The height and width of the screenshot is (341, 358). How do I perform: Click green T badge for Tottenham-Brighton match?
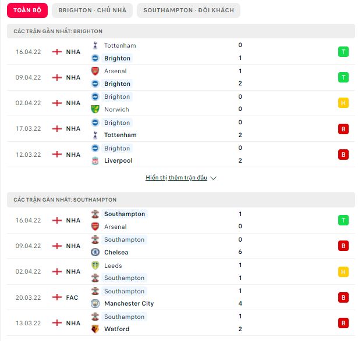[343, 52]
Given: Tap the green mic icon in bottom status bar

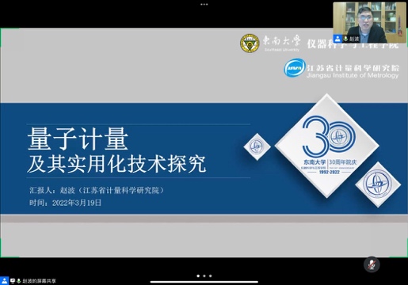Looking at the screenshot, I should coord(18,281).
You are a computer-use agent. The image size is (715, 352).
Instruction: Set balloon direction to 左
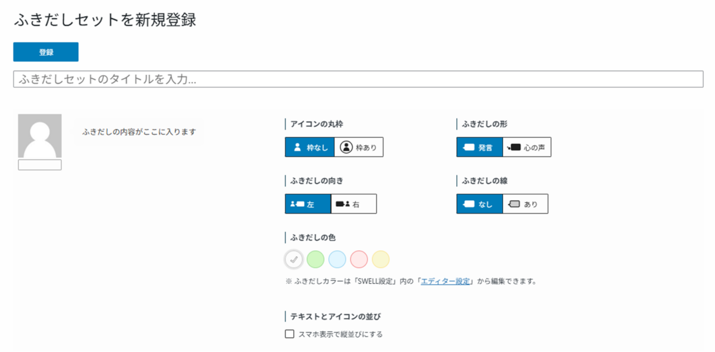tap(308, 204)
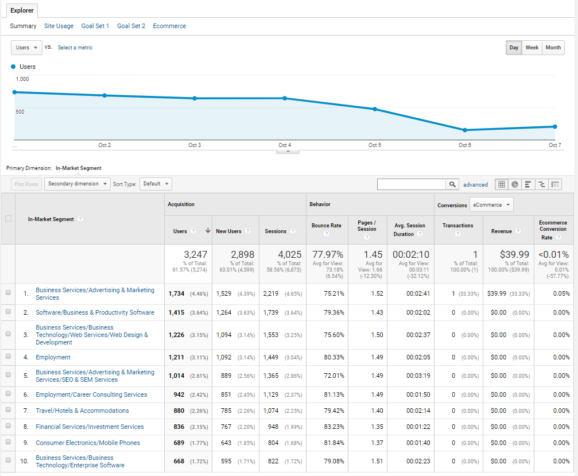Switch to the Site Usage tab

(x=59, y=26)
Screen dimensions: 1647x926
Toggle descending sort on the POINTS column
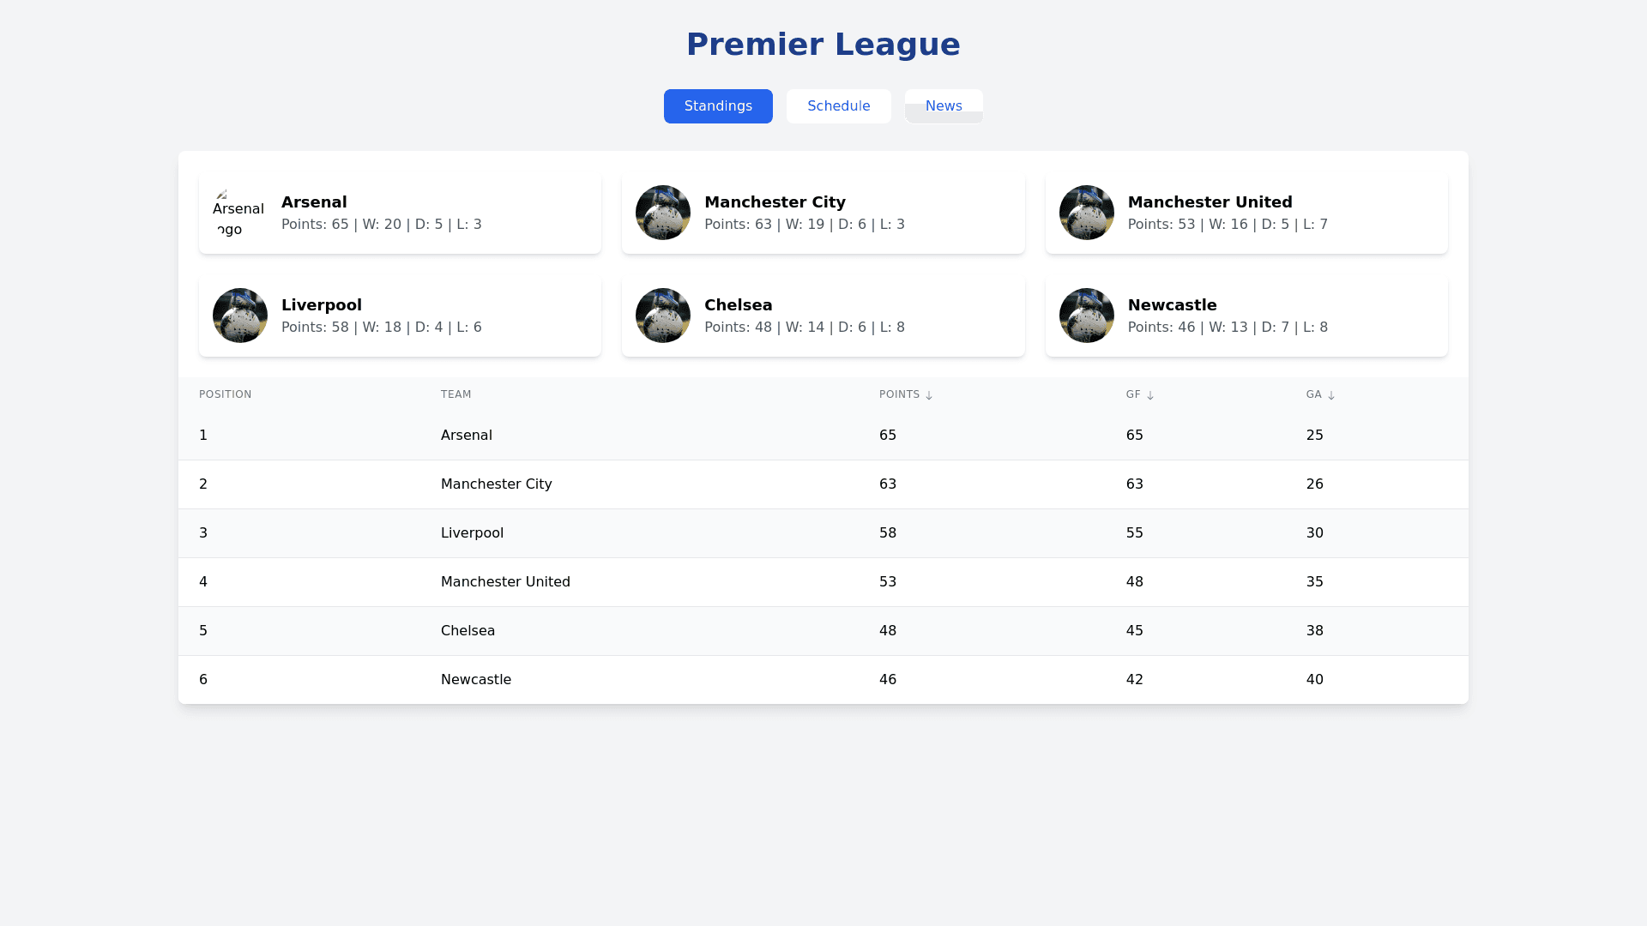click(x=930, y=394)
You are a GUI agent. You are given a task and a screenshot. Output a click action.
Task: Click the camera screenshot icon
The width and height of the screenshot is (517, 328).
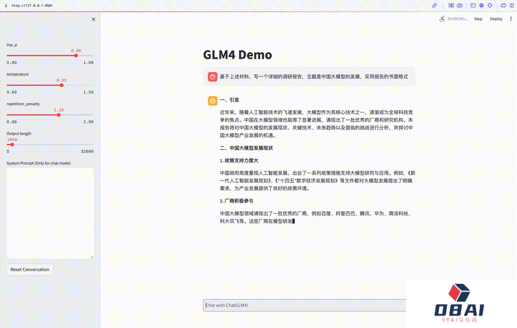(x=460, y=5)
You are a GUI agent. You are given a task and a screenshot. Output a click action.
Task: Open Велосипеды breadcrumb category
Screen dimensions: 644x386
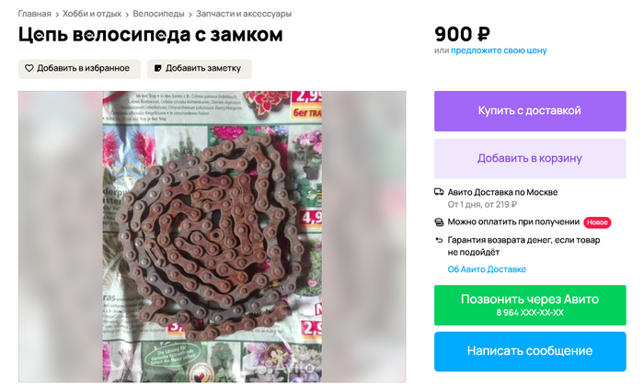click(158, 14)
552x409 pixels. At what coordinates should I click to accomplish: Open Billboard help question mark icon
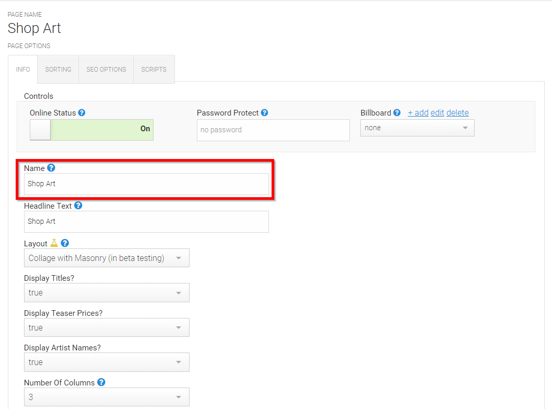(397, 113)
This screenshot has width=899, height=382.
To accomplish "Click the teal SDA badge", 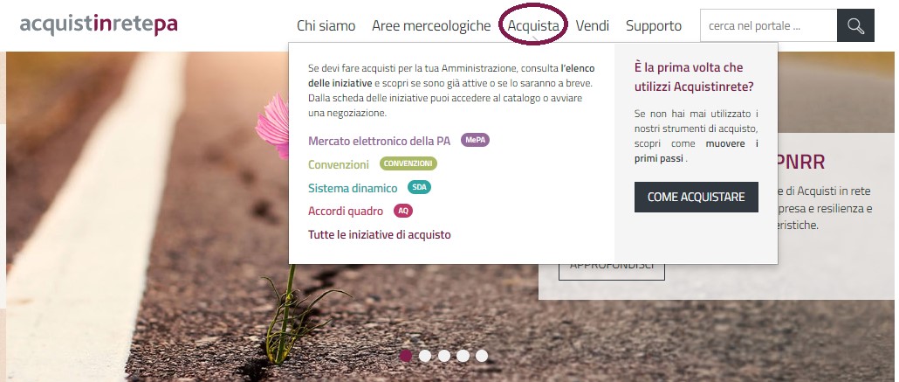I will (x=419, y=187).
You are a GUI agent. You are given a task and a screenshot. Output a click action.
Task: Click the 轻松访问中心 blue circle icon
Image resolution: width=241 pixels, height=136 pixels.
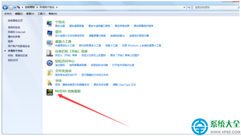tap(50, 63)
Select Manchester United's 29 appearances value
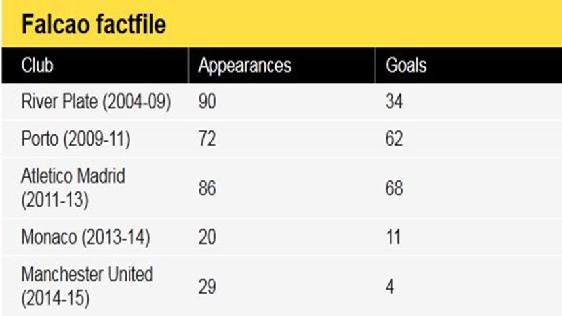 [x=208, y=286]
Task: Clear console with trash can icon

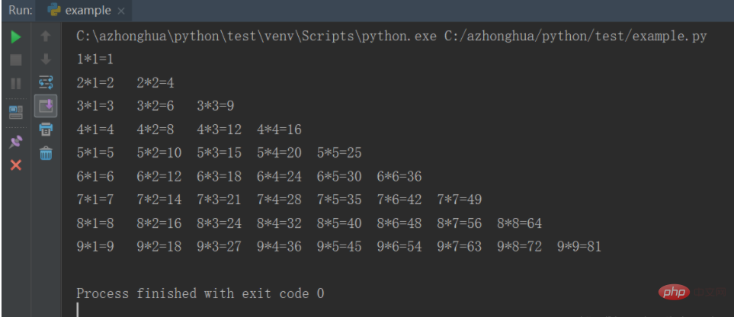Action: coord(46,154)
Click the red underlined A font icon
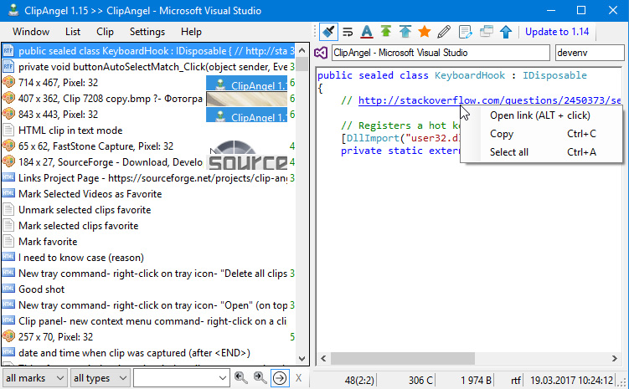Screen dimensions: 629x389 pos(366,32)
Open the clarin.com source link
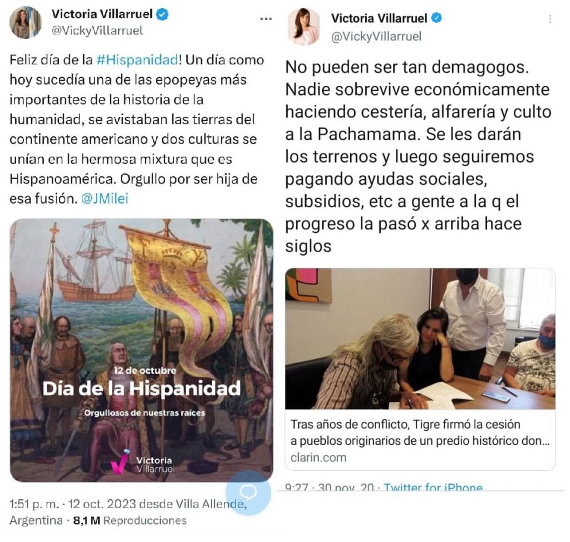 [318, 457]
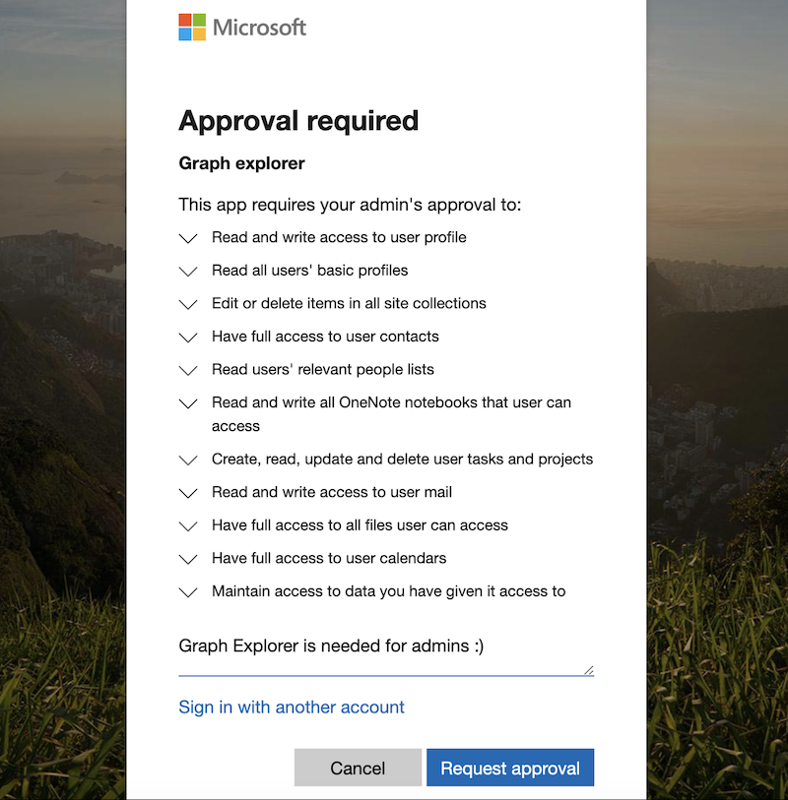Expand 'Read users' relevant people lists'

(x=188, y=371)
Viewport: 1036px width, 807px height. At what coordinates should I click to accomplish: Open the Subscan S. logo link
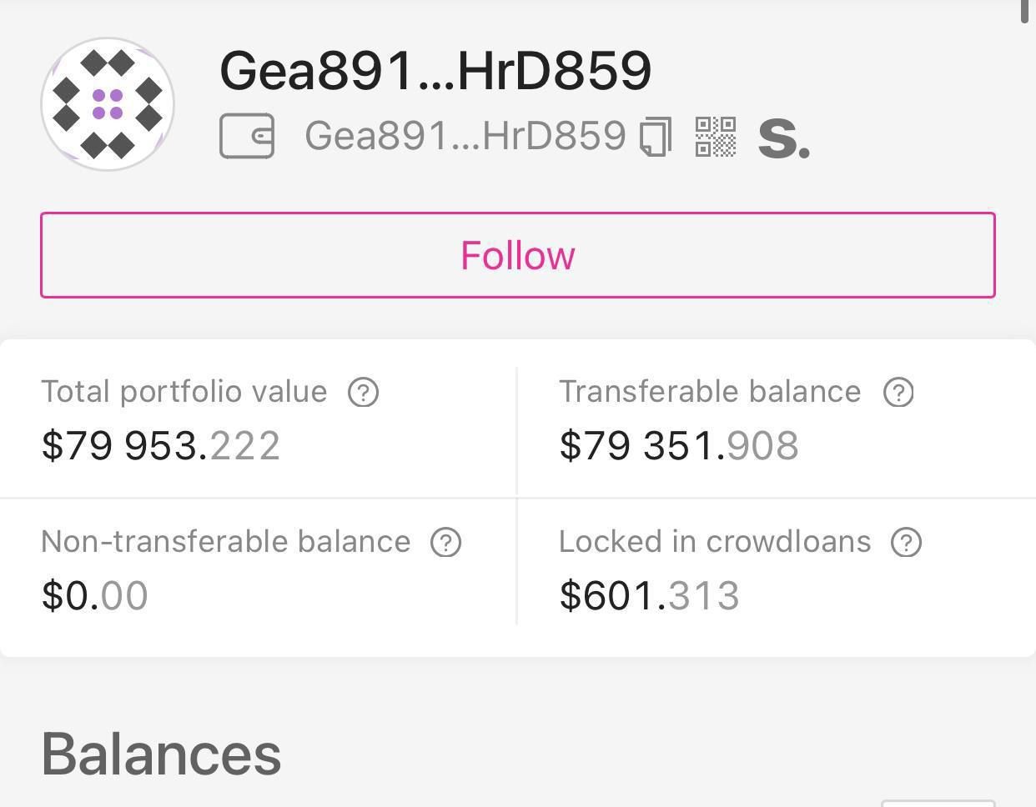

What you should do » The lines to repeat run from the line containing "Select Manchester United's" through the last line of the material above; give them exactly, without the pictures.

Problem solution »
Select Manchester United's 29 appearances value
 [x=208, y=286]
Task: Clear console with trash can icon

Action: coord(46,154)
Click the red underlined A font icon
Screen dimensions: 629x389 pos(366,32)
Open the clarin.com source link
 [318, 457]
Expand 'Read users' relevant people lists'

(x=188, y=371)
Viewport: 1036px width, 807px height. At what coordinates should I click to accomplish: Open the Subscan S. logo link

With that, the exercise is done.